• ARTIGO:
⁂

Vitor Bizerra, Juiz de Direito na Bahia

Vitor Bizerra, Juiz de Direito na Bahia

“Tempos difíceis”. Eis uma frase repetida à exaustão quando se fala de direitos, deveres, prerrogativas e demais institutos concebidos ao longo da história para que se pudesse garantir um mínimo de pacificação nas sociedades.

No Brasil de hoje a máxima ecoa como um mantra contra políticos e governo – não sem razão – numa visão simplista, míope e autoindulgente. A culpa é nossa. A culpa é da sociedade e, em grande medida, pode ser atribuída a própria Magistratura.

A concepção do Poder Judiciário, a escolha de seus membros e as prerrogativas do cargo são conquistas históricas da sociedade. Nunca de seus titulares. Essa concepção é tão notória quanto negligenciada.

Recentemente o Conselho Nacional de Justiça divulgou o que chamou de “Perfil do Magistrado”. Mas o fato é que falta algo importante neste “raio-x”. Trata-se da postura do Juiz quanto a sua própria condição de garantidor da segurança e certeza jurídica, bem maior em regimes democráticos e em uma sociedade que se pretende livre.

Neste aspecto o Juiz brasileiro é de natureza predominantemente técnica. Formado de pessoas maduras, a magistratura brasileira é trabalhadora e abnegada. Mas será que é combativa? Será que é verdadeiramente livre e independente?

Temos visto, não raro, discussões acaloradas sobre os direitos de “A” ou “B” que tenham sido violados. Mas, e quando se trata dos próprios direitos? O que têm feito os Juízes?

Preocupa sobremaneira o fato de que o exercício da jurisdição esteja entregue a cidadãos sujeitos ao jugo de atuações contrárias a sua própria missão. Apenas para exemplificar, vamos mencionar o CNJ. Em seus anos de existência sua contribuição é inegável para o aperfeiçoamento em alguns aspectos do Poder Judiciário. Porém em outros a situação é diferente.

Achincalhes e defenestrações públicas pré-ordenadas quando deveriam ser secretas (o STF definiu que o “Julgamento” deve ser público. O que há de “julgamento” em uma análise de admissibilidade indiciária para abertura de PAD?); afastamento de Magistrados com mais tempo de carreira que alguns dos julgadores têm de vida; argumentos genéricos e extra-autos expendidos publica e impunemente; processos sancionatórios conduzidos ao sabor da imprensa; pautas que são previamente debatidas e julgadas em sessões secretas – eufemisticamente chamadas de “reuniões administrativas”; processos sancionatórios conduzidos sem que a defesa tenha a prerrogativa de falar por último; aplicação normativa contrária ao próprio entendimento dominante no Poder Judiciário. E por aqui se encerram os exemplos para que não se caminhe para um tratado de críticas.

⁂

• OBJETIVO 1: Transforme em lista numerada as linhas dos registros que vão da linha que contém "What do you see at coordinates (610, 269)" até a linha que contém "center [1364, 928].", com as duas incluídas. Deixe de fora as linhas em branco.

⁂

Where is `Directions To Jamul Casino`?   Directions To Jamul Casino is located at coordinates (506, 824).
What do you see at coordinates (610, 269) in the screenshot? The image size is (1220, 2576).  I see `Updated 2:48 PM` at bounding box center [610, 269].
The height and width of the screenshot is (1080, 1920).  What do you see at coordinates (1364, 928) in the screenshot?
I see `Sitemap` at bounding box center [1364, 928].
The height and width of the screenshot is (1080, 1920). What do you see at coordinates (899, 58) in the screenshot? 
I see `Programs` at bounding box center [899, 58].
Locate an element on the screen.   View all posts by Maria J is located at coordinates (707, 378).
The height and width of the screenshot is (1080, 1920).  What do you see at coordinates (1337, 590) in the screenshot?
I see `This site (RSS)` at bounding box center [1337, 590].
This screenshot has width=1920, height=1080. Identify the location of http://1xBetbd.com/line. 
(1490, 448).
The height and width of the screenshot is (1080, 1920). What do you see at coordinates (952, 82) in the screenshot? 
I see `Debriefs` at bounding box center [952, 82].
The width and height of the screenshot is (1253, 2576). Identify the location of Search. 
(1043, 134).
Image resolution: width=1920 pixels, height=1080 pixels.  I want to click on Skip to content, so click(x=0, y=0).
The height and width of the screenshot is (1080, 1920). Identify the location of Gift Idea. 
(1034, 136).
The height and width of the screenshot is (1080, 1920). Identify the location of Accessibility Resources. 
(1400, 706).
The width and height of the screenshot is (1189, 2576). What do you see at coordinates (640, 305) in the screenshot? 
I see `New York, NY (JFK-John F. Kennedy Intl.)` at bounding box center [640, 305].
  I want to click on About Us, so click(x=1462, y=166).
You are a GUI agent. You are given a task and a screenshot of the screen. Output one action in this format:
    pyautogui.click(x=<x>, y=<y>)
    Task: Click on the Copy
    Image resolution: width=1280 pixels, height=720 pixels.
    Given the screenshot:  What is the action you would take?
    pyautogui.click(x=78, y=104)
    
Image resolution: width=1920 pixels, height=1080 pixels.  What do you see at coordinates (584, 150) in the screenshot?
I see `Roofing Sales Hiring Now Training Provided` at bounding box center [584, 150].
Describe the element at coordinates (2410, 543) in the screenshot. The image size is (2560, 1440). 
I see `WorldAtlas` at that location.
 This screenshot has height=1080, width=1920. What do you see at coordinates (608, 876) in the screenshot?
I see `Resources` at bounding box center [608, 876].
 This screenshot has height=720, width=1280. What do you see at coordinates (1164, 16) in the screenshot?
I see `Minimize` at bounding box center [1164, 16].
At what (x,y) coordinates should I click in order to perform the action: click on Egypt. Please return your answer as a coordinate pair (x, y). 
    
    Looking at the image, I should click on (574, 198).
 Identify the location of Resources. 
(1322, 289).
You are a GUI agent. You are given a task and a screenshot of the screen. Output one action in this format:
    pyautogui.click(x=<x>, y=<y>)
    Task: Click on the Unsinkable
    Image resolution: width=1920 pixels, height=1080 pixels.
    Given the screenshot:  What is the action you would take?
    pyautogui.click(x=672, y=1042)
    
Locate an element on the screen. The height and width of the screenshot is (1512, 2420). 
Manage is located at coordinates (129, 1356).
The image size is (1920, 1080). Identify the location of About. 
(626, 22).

⁂

• OBJETIVO 2: Copie do artigo tudo o que vai de "Temos visto, não" até "situação é diferente.".

• RESPOSTA 1:
1. What do you see at coordinates (610, 269) in the screenshot? The image size is (1220, 2576).  I see `Updated 2:48 PM` at bounding box center [610, 269].
2. The height and width of the screenshot is (1080, 1920).  What do you see at coordinates (1364, 928) in the screenshot?
3. I see `Sitemap` at bounding box center [1364, 928].

• RESPOSTA 2:
Temos visto, não raro, discussões acaloradas sobre os direitos de “A” ou “B” que tenham sido violados. Mas, e quando se trata dos próprios direitos? O que têm feito os Juízes?

Preocupa sobremaneira o fato de que o exercício da jurisdição esteja entregue a cidadãos sujeitos ao jugo de atuações contrárias a sua própria missão. Apenas para exemplificar, vamos mencionar o CNJ. Em seus anos de existência sua contribuição é inegável para o aperfeiçoamento em alguns aspectos do Poder Judiciário. Porém em outros a situação é diferente.